(Rows of pointing data)
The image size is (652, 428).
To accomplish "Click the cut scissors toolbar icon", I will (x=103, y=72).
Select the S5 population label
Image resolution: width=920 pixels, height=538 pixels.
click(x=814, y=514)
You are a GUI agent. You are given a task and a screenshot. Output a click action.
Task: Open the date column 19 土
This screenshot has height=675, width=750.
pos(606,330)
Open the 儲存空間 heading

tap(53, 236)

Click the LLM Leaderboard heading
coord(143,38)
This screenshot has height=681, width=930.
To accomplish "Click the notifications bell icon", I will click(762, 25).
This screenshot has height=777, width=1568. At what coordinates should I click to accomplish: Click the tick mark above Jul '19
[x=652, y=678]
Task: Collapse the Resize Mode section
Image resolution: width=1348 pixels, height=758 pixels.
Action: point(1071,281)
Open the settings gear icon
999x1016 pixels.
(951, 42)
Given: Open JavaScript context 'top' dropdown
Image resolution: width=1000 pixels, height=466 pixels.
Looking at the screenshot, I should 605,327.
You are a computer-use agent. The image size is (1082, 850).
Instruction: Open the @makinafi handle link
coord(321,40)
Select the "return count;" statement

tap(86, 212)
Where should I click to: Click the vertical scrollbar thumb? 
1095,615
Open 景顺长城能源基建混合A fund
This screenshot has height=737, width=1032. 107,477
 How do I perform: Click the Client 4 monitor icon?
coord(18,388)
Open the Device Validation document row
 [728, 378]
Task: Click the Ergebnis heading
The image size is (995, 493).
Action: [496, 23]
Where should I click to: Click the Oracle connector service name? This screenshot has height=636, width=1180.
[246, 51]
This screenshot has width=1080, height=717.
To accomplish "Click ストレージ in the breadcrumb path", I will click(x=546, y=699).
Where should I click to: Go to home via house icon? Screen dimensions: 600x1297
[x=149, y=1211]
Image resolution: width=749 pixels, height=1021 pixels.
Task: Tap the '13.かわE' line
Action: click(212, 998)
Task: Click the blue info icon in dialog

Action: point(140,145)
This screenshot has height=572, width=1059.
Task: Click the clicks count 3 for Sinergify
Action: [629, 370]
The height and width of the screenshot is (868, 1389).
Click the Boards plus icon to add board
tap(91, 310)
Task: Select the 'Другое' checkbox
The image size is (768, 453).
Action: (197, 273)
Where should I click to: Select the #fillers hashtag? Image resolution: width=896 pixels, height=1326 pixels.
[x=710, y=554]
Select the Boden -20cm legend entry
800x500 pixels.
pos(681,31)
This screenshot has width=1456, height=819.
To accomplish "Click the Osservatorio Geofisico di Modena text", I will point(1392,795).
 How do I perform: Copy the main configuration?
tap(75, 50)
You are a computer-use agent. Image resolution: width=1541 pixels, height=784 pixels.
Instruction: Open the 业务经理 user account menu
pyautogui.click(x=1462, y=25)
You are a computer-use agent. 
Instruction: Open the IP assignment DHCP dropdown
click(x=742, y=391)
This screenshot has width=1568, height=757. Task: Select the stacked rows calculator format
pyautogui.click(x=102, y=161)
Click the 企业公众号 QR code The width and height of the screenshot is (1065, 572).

> _Required task_
Return each line of the rows above that contains the word "This". Letter case matters.

> _Completed exercise_
This screenshot has height=675, width=750.
This screenshot has height=681, width=930.
This screenshot has height=777, width=1568. At what coordinates should I click to accomplish: Click the tick mark above Jul '19
This screenshot has height=737, width=1032. 107,477
Where should I click to: Click the Oracle connector service name? This screenshot has height=636, width=1180.
This screenshot has width=1080, height=717.
This screenshot has height=572, width=1059.
This screenshot has width=1456, height=819.
This screenshot has width=1568, height=757. Task: Select the stacked rows calculator format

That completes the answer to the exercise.